On Thu 02-10-14 11:01:35, Johannes Weiner wrote:
> Hi Michal,
>
> On Tue, Sep 30, 2014 at 01:06:22PM +0200, Michal Hocko wrote:
> > On Wed 24-09-14 11:43:08, Johannes Weiner wrote:
> > > Memory is internally accounted in bytes, using spinlock-protected
> > > 64-bit counters, even though the smallest accounting delta is a page.
> > > The counter interface is also convoluted and does too many things.
> > >
> > > Introduce a new lockless word-sized page counter API, then change all
> > > memory accounting over to it and remove the old one. The translation
> > > from and to bytes then only happens when interfacing with userspace.
> > >
> > > Aside from the locking costs, this gets rid of the icky unsigned long
> > > long types in the very heart of memcg, which is great for 32 bit and
> > > also makes the code a lot more readable.
> >
> > Please describe the usual use pattern of the API. It is much easier to
> > read it here than pulling it out from the source.
>
> Could you explain what you are looking for? I can't find any examples
> in git log that I could base this on.

What about something like the following:

page_counter to res_counter compatibility table:
page_counter_try_charge -> res_counter_charge
page_counter_uncharge -> res_counter_uncharge
page_counter_charge -> res_counter_charge_nofail.

page_counter_cancel -> res_counter_uncharge_until except it is less
generic. The res_counter version allowed to uncharge up to a given
parent. This API has never been used in such a generic way. It was in
fact only used as the local uncharge so there is no need for full
compatibility here.

page_counter_limit -> res_counter_set_limit except it expects an
external locking to protect from multiple updaters.

page_counter_memparse -> res_counter_memparse_write_strategy.

[...]
> > > @@ -0,0 +1,49 @@
> > > +#ifndef _LINUX_PAGE_COUNTER_H
> > > +#define _LINUX_PAGE_COUNTER_H
> > > +
> > > +#include <linux/atomic.h>
> > > +
> > > +struct page_counter {
> > > + atomic_long_t count;
> > > + unsigned long limit;
> > > + struct page_counter *parent;
> > > +
> > > + /* legacy */
> > > + unsigned long watermark;
> >
> > The name suggest this is a restriction not a highest usage mark.
> > max_count would be less confusing.
>
> Interesting, where do you get restriction? We use the watermark term
> all over the kernel to mean "highest usage"; it's based on this:
>
> http://en.wikipedia.org/wiki/High_water_mark

You are right. I just managed to confuse myself.
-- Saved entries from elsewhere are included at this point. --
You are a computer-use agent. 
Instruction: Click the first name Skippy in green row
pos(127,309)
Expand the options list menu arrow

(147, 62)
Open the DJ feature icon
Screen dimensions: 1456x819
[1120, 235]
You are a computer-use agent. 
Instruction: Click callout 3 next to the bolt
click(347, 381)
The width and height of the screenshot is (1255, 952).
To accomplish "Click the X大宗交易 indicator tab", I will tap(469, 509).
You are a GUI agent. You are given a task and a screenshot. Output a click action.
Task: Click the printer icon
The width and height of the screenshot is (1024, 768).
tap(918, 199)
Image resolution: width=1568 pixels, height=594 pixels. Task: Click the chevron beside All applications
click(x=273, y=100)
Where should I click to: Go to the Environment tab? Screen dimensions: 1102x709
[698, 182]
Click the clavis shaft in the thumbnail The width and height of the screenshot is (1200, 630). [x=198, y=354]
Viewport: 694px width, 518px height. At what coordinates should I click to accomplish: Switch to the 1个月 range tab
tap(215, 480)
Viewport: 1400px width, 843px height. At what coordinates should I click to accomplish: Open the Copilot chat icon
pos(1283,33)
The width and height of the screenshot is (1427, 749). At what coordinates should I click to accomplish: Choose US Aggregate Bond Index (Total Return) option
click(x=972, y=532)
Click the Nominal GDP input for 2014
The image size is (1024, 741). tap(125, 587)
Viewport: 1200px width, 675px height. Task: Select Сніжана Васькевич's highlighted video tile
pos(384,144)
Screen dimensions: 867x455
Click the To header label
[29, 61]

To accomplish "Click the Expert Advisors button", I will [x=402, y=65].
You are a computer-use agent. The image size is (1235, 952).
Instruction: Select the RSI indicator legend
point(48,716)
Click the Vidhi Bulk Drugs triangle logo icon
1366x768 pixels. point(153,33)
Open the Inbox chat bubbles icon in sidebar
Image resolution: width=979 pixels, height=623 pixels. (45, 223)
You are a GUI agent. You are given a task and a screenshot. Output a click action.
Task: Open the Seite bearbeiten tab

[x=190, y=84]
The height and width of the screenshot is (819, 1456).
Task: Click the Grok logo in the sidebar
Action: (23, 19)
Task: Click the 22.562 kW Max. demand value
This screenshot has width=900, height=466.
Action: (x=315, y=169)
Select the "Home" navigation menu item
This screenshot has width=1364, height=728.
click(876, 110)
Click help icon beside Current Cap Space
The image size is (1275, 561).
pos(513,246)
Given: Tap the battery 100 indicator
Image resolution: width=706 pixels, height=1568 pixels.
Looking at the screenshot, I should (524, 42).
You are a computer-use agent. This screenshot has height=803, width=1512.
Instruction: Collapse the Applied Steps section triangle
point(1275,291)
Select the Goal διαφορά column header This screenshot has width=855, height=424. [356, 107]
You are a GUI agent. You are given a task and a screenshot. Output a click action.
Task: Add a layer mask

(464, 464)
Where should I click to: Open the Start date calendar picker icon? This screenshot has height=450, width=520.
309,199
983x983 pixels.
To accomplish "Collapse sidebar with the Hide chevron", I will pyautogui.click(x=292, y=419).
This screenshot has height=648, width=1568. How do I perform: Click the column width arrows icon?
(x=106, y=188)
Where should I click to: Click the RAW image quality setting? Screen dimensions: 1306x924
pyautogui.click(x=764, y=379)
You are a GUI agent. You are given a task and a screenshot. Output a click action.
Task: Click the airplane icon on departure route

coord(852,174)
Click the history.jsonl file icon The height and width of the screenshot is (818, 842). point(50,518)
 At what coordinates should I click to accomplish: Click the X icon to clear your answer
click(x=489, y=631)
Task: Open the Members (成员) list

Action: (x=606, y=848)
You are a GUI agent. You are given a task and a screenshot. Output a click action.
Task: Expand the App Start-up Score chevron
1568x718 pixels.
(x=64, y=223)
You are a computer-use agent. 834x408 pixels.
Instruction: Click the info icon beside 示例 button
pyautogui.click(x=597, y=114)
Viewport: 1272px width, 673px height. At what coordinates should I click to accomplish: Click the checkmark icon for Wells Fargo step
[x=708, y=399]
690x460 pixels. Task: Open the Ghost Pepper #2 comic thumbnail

> > > + unsigned long failcnt;
> > > +};
> > > +
> > > +#if BITS_PER_LONG == 32
> > > +#define PAGE_COUNTER_MAX LONG_MAX
> > > +#else
> > > +#define PAGE_COUNTER_MAX (LONG_MAX / PAGE_SIZE)
> > > +#endif
> >
> > It is not clear to me why you need a separate definitions here. LONG_MAX
> > seems to be good for both 32b and 64b.
>
> Because we need space to convert these to 64-bit bytes for the user
> interface. On 32 bit, we naturally have another 33 to spare above
> LONG_MAX, but on 64 bit we need to reserve the necessary bits.
>
> (u64)PAGE_COUNTER_MAX * PAGE_SIZE can't overflow.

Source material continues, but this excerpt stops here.